Judge Steven Rhodes said "no" to a $165 million agreement to pay off Bank of America Merrill Lynch and UBS to end obligations on interest rate-swap contracts that were costing the city tens of millions of dollars each year, the New York Times reported Friday.
The deal endorsed by the city's state-appointed emergency manager, Kevyn Orr, was meant to free up casino tax money the city uses to cover its obligations on the contracts, but Judge Rhodes said $165 million was "just too much money."
The plan was more involved. Orr wanted to use the casino tax revenue as collateral for a $285 million loan it is trying to secure from Barclays.
The $285 million, the Detroit Free Press said, was intended to pay off Bank of America Merrill Lynch and UBS with $120 million left over to put cash in the city's accounts, so it could pay its workers.
Detroit, otherwise, will soon run out of cash, the Times reported.
Rhodes rejected the $165 million portion of the agreement, but said Detroit could borrow the $120 million, a deal that is now up in the air, due to the lack of the collateral.

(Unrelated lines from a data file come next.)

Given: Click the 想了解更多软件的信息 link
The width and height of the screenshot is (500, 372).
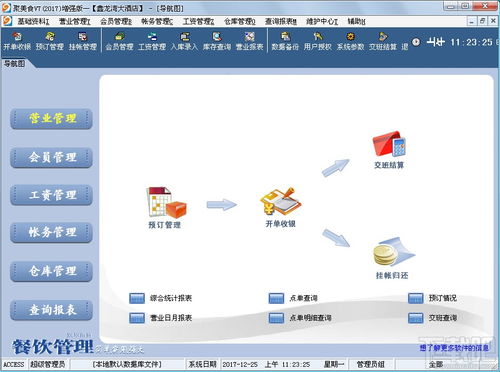Looking at the screenshot, I should [454, 348].
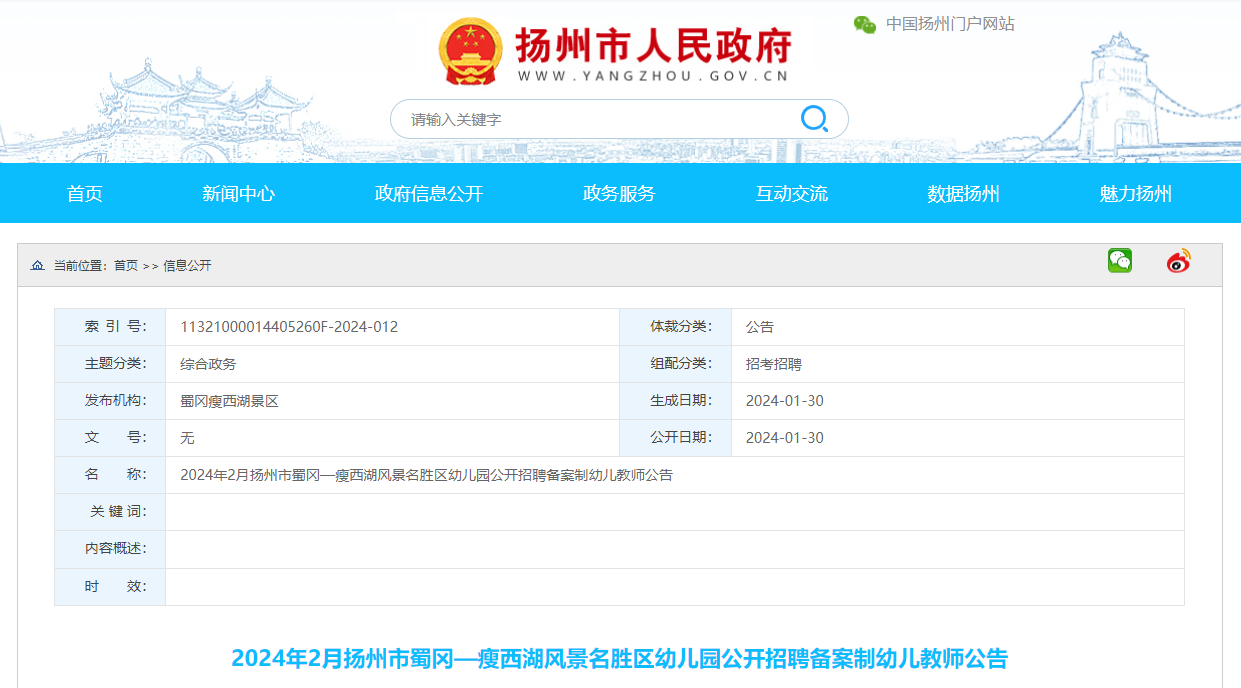Open the 互动交流 navigation item
Screen dimensions: 1241x688
[x=791, y=194]

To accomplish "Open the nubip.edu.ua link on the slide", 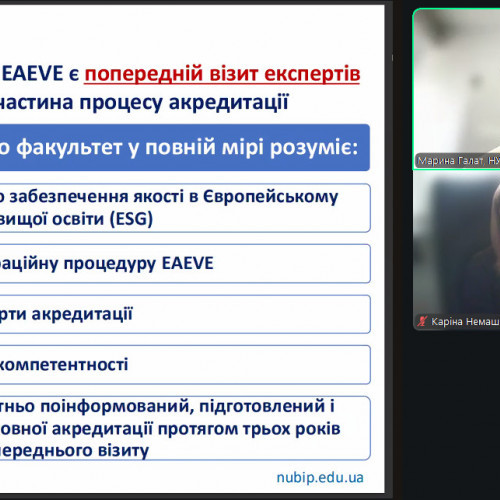I will [320, 477].
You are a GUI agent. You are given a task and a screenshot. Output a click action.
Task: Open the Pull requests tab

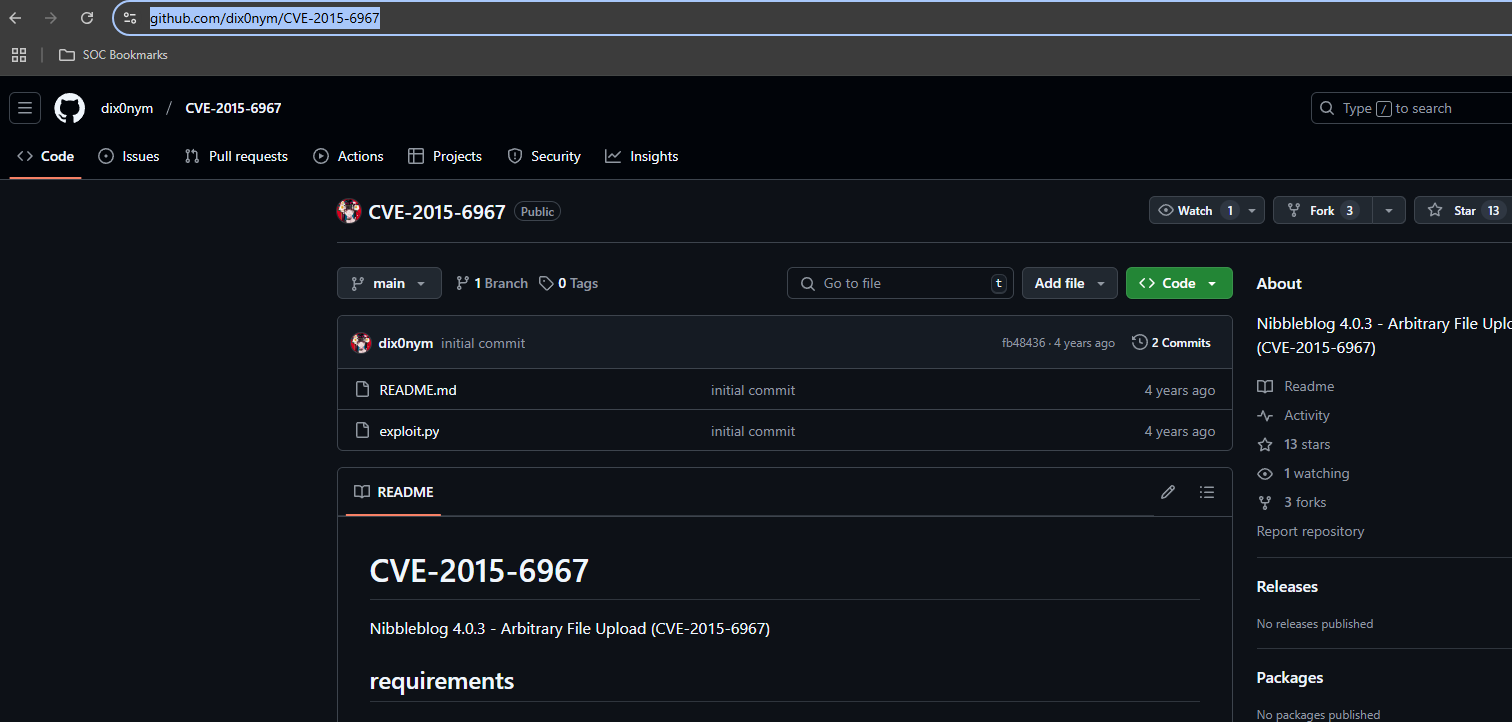coord(236,156)
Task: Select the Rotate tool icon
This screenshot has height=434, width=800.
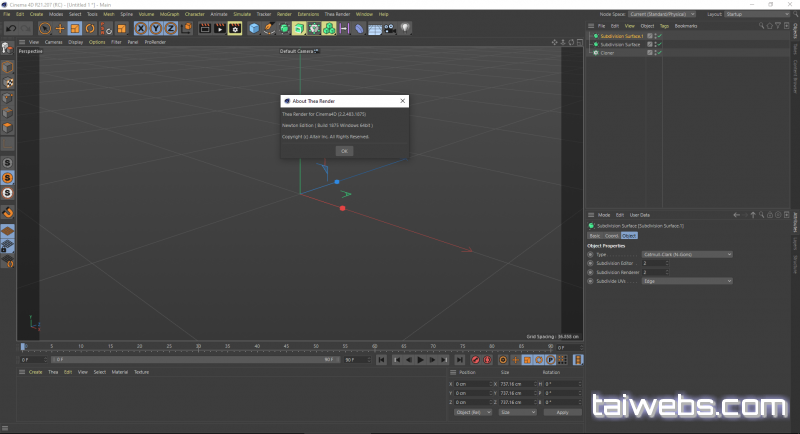Action: coord(90,29)
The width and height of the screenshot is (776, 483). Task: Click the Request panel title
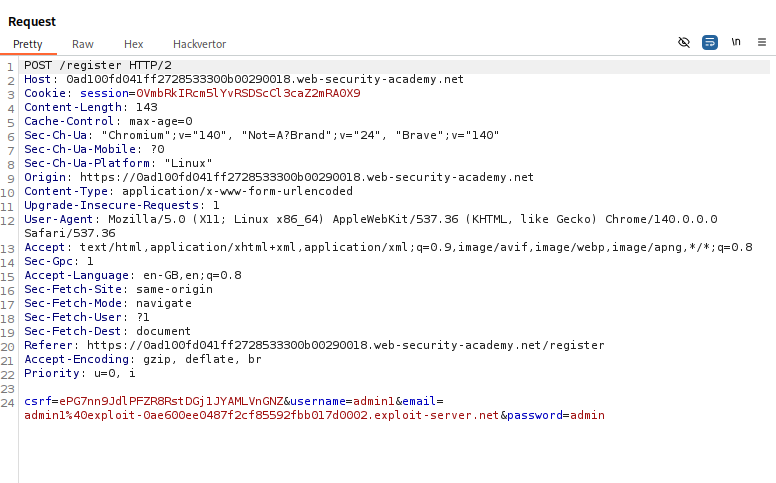click(x=32, y=21)
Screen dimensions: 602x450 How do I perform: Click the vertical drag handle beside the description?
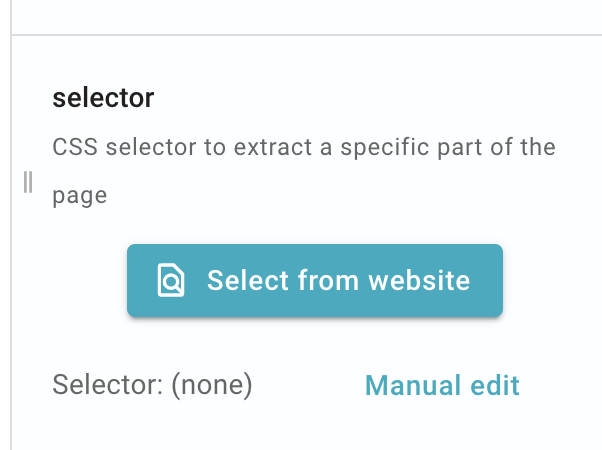click(28, 182)
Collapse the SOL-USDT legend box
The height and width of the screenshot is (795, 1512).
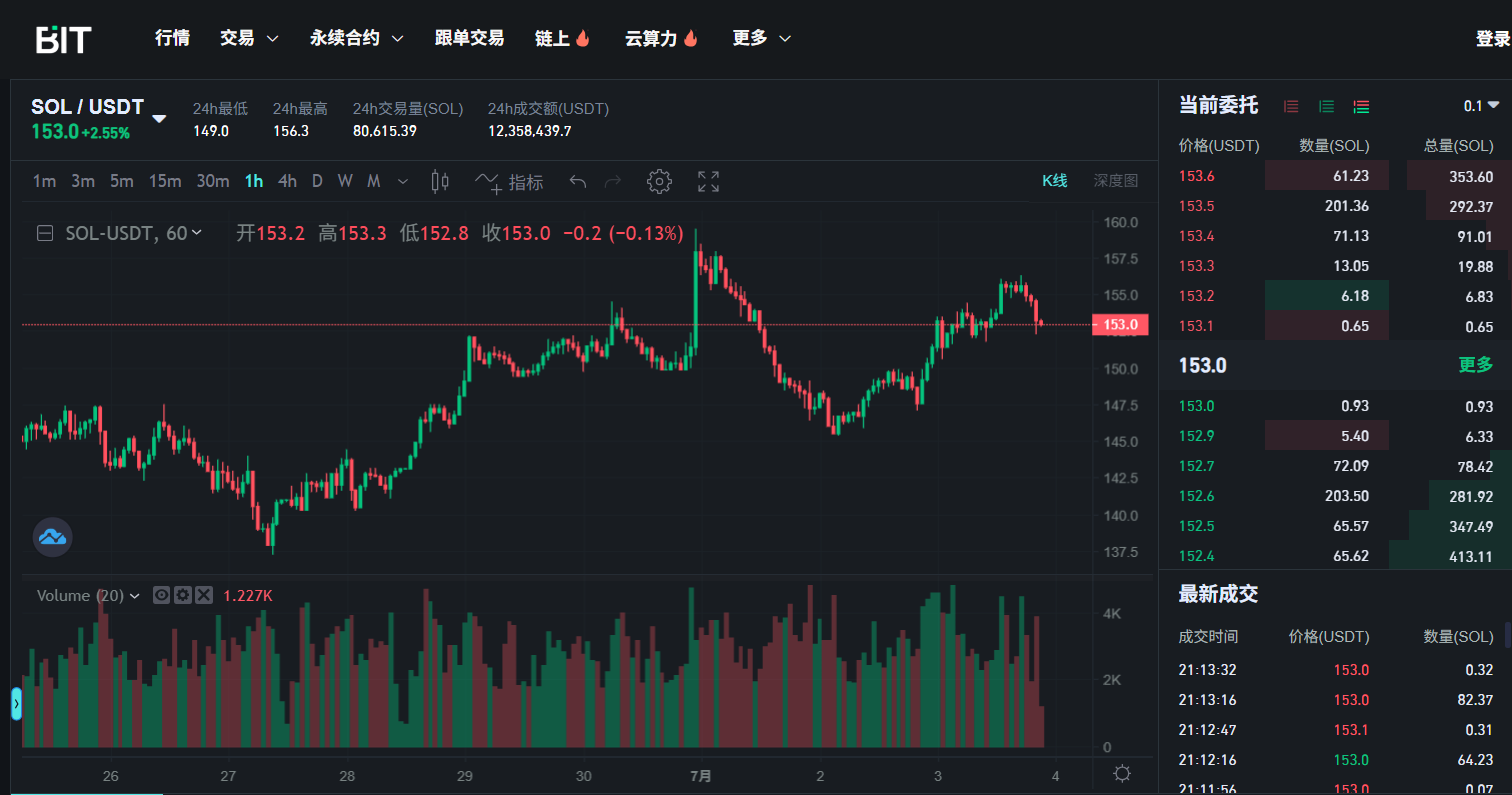(x=45, y=233)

Rhodes also said the $120 million could only be spent if it was in compliance with laws that stipulate how casino tax money can be used. But Rhodes said the $165 million was not even close. "If it were close, the court would approve it. But it's not close," he said.
The judge's tone was scolding.
"The court ... will not participate in or permit the city to perpetuate the very kind of hasty and imprudent financial decision-making that led to the" original deal, a $230 million settlement that Rhodes rejected earlier, the Times reported.